More broadly, untitled letters give the pharmaceutical company the opportunity to cease use of the problematic material and take voluntary corrective action. Warning letters are issued for more serious violations and require that the company correct the problem within an allotted timeframe.5 Other government agencies, such as the Office of Inspector General and Department of Justice, can also become involved depending on the violation, and this may result in Corporate Integrity Agreements (CIA) or significant fines.
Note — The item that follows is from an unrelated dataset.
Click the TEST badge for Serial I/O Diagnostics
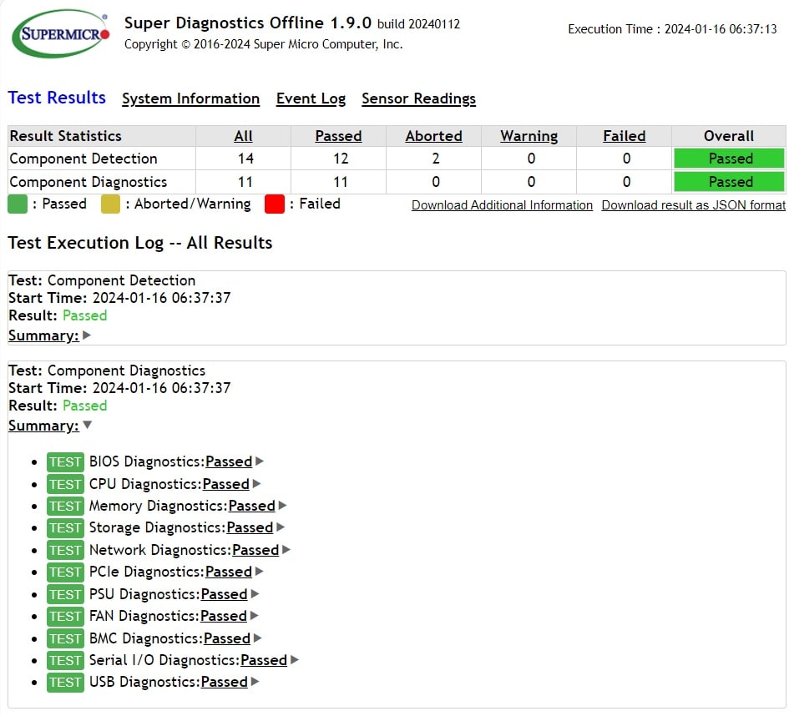Image resolution: width=794 pixels, height=716 pixels. pos(65,660)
Tools to Help Promotional Review Teams

Depending on the number of assigned drug products, MLR reviewers may conduct promotional review on a full-time basis or in addition to other responsibilities. Balancing multiple responsibilities with the need to remain compliant make it essential for a review team to remain efficient. Current best practices include:

  • Centralized repository for storing promotional pieces. It is important to have an electronic system to track, review, approve, and archive all advertising, promotional and educational materials. Paper-based systems are no longer sufficient now that companies are required to submit promotional materials via the electronic gateway to OPDP. Supporting documents such as references should also accompany each piece.
  • Foundational training on this repository and related systems. All team members should receive training so they understand the fundamentals of the system, followed by more detailed role-specific training. If resources allow, create a user handbook and designate more than one superuser (an internal expert on a system) to help triage system-related issues.
  • Core claims documents. Prescription drug campaigns and claims will evolve as a brand begins to mature. A core claims document or brand book will keep team members aligned throughout this evolution. This asset can track each claim within the promotional content and can also serve as reference library. To be most useful, the claims document must be meticulously maintained and routinely shared with all content creators and review members. Given their involvement in the promotional review process, a review editor (if available) can assist with the vital task of keeping this document current.
  • Submission guidelines. While standard operating procedures (SOPs) outline the general process behind a group or task, a submission guideline or checklist is a more detailed resource. To help prevent repetitive submission errors, MLR teams can create a checklist specifically outlining the steps project owners must completely before submitting their material for review. Examples of reminders can include:
    • Item code and date must appear on the piece
    • All supporting references must be annotated and accessible
    • Quality check has been completed for spelling, grammar, and format.
  • Co-creation. Promotional review teams should welcome marketing colleagues and agency partners in co-creating more complex pieces such as videos or materials using new technology. Working together during the concept phase will enable the MLR team to provide guidance prior to a piece being fully developed, avoiding multiple rounds of review, edits, and duplicative costs.
  • Keeping current and continuing education. Participating in professional meetings or training courses, especially when held in their traditional in-person format, allow for networking and learning first-hand the practices of other industry colleagues.

Putting It All Together

At times there may be conflict among those involved in the review process, but in the end the core objective is the same – to put forth compelling AND compliant materials. Materials that are compelling but not compliant can prompt OPDP or other government agencies to issue a warning regarding the problematic promotional piece. Open communication, teamwork and adoption of one or all of these best practices will help your promotional review team run successfully while mitigating company risk.

Disclaimer: The views expressed above are solely the author’s and not of her employer.